Johnson and Matthews say they hope to inspire a broader appreciation of wine culture—and to amplify diversity in the wine industry. “History has been difficult for people who didn’t think they had a way into this industry,” Matthews says. “We want to make sure now that we’re part of this industry, and that we give others an opportunity, along with exposure to information and resources.” 

Most importantly, Johnson says, they want Philosophy Winery to be appreciated for superior wines. “Even though we are identified as African-American, we don’t want to be known just for that,” she says. “We want to be known for making quality wines that can withstand time, age gracefully, and will be sold and shared both inside and outside of Maryland.”

Matthews also hopes to set an example for aspiring female sommeliers. “They’re increasing, but female sommeliers are still an exception,” she says. “The numbers are low.” 


While the winery sells its products online and through a short list of Baltimore shops, Johnson and Matthews hope to open their own brick-and-mortar tasting room and retail space in 2023. “We’re also looking to have land of our own where grapes are grown,” Johnson says. 

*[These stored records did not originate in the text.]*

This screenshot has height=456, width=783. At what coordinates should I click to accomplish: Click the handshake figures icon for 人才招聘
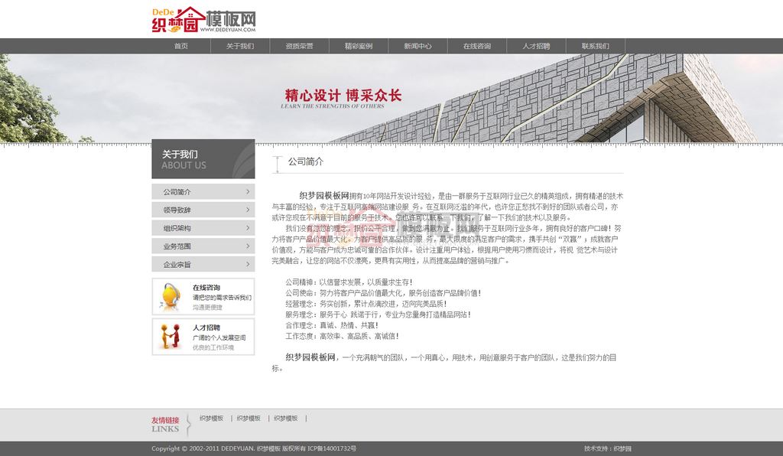pos(169,337)
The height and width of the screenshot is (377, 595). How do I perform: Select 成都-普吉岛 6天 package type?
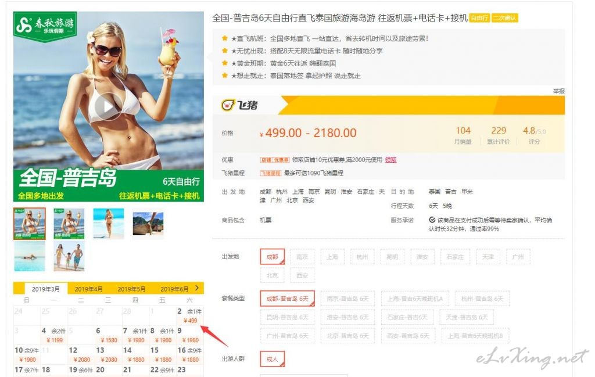pyautogui.click(x=287, y=299)
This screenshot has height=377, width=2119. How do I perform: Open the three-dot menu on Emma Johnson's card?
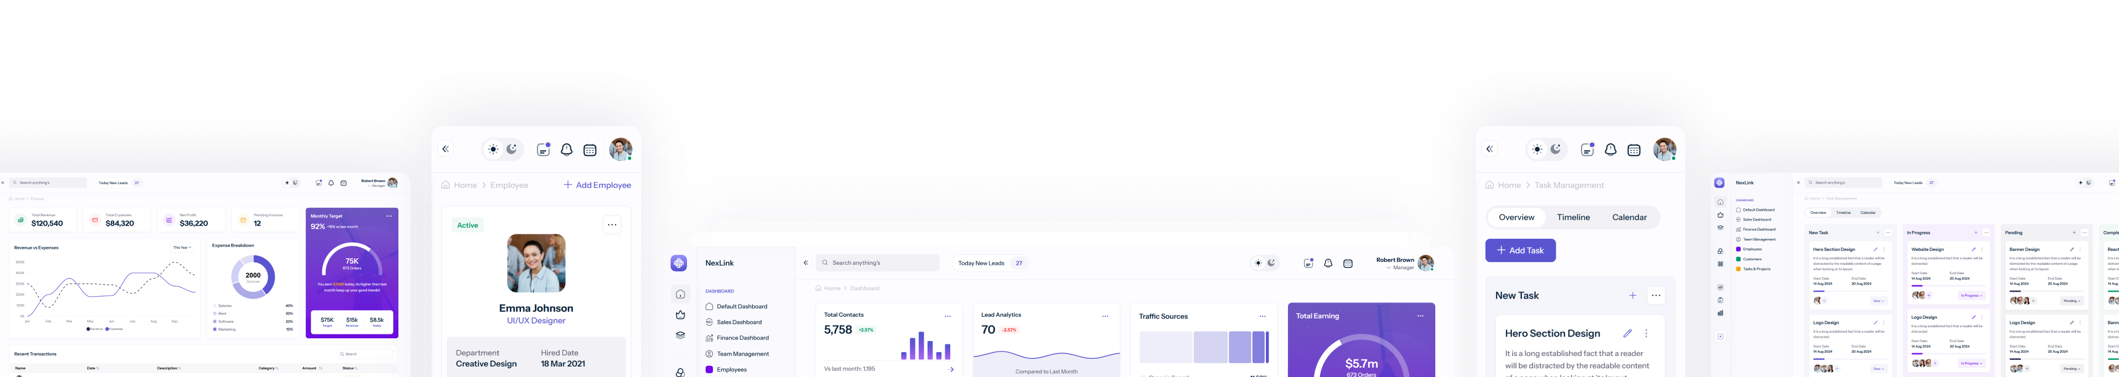click(611, 225)
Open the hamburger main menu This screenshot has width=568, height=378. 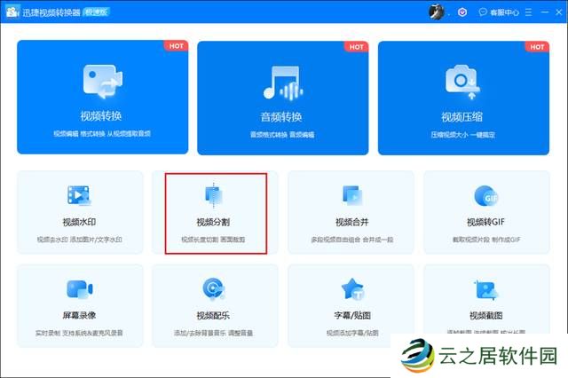(529, 12)
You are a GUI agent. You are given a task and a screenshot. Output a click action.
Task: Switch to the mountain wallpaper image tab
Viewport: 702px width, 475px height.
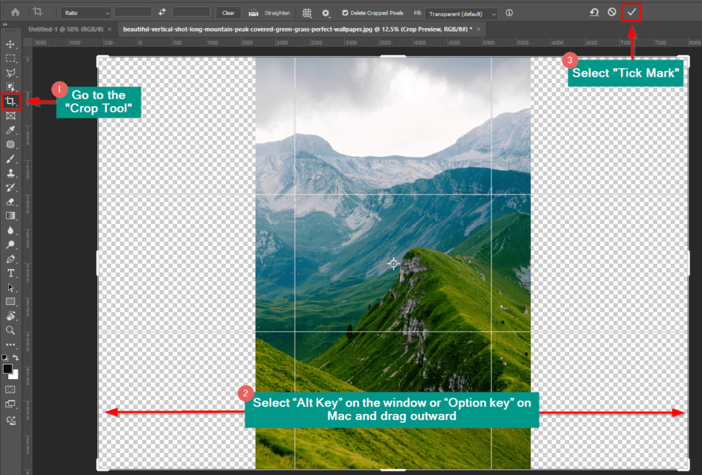[295, 29]
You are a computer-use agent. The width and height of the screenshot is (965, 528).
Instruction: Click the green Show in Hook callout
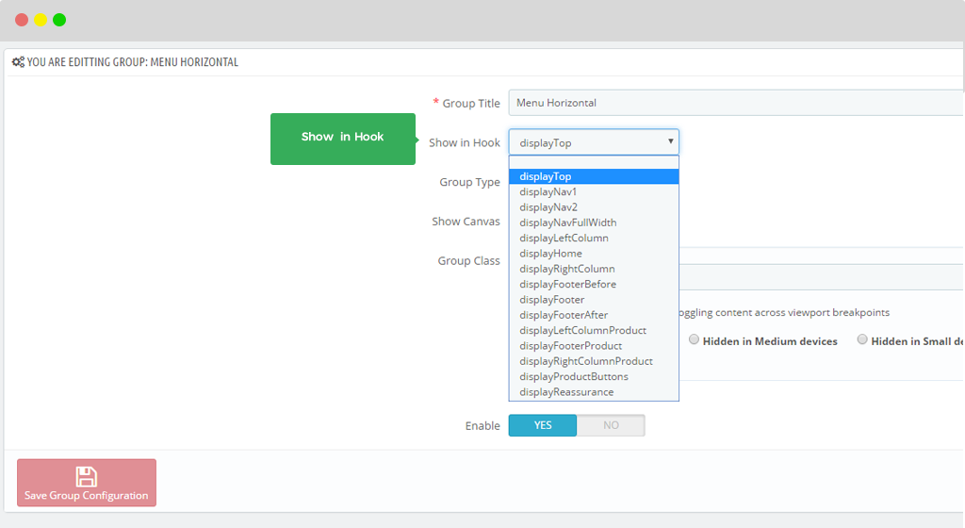pyautogui.click(x=343, y=139)
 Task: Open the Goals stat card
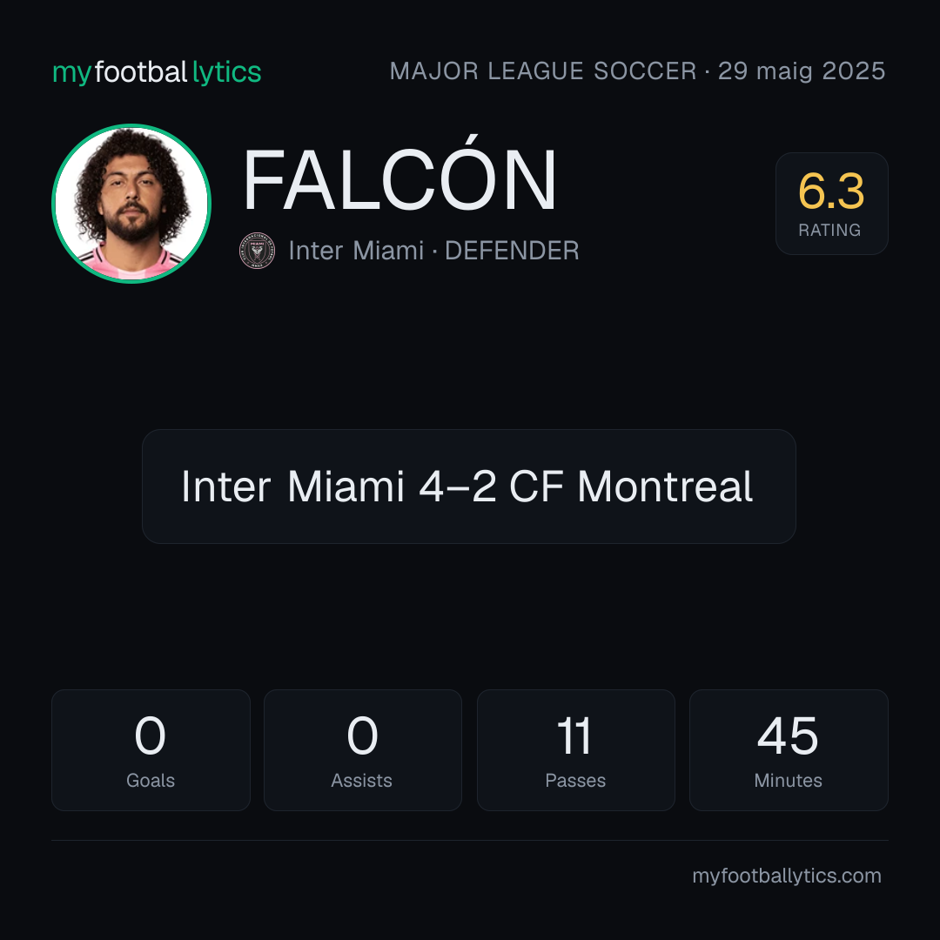[151, 750]
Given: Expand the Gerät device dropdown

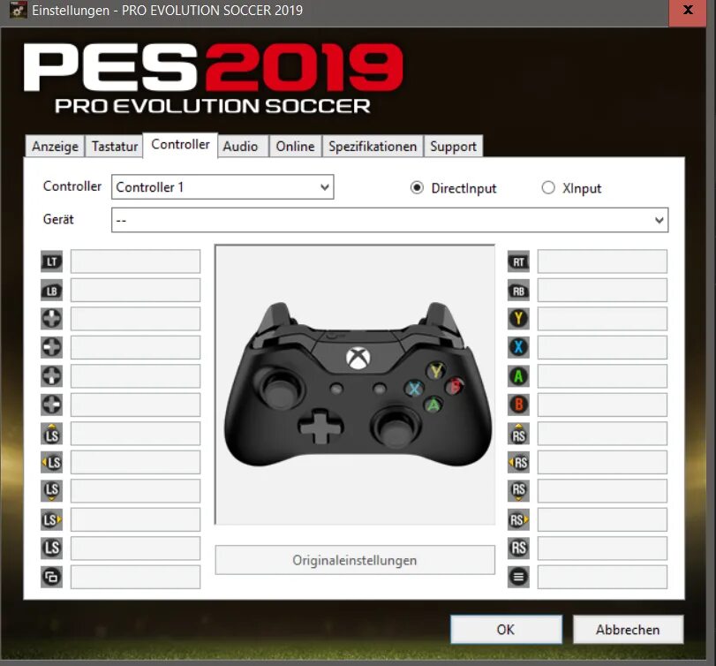Looking at the screenshot, I should pos(389,220).
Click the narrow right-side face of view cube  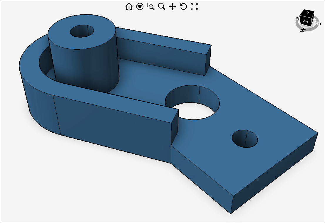click(x=313, y=19)

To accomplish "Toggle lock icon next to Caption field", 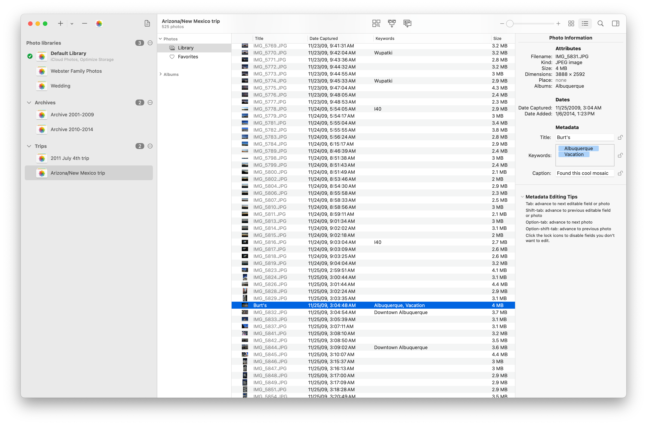I will 620,173.
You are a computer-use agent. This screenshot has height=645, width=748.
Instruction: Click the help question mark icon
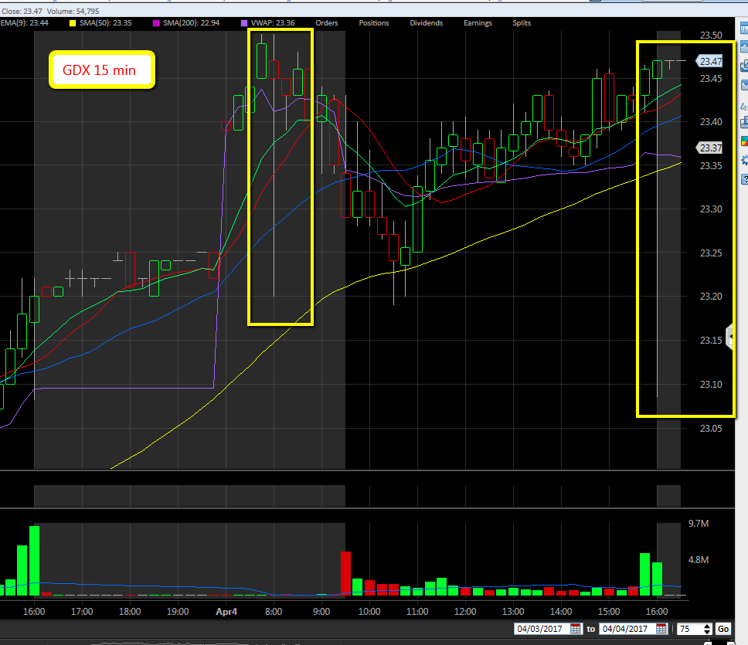pos(744,179)
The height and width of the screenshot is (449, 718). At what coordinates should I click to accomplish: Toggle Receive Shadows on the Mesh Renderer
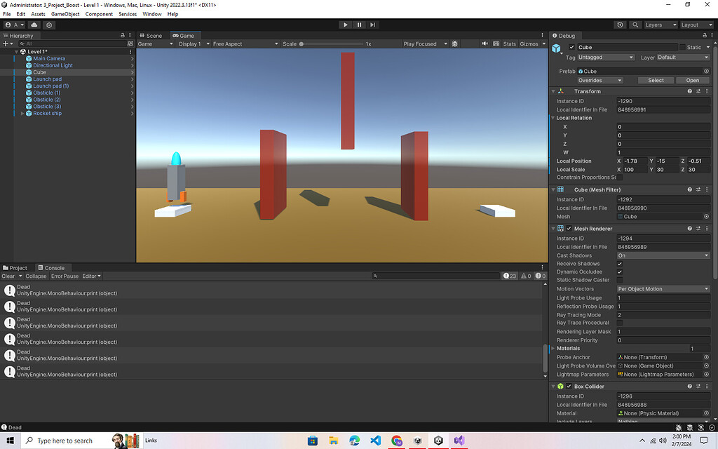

As the business grows, “we’ll also hire at least one or two people to help with day-to-day operations. We need help other than our children,” Johnson says. 

In the meantime, Matthews says, “Kim constantly explores winemaking. I’m studying to become a [Wine Scholars Guild-certified] Bordeaux Master. The goal is to pay homage to the past as we look forward to new innovative methods in the future. We are forever learning.”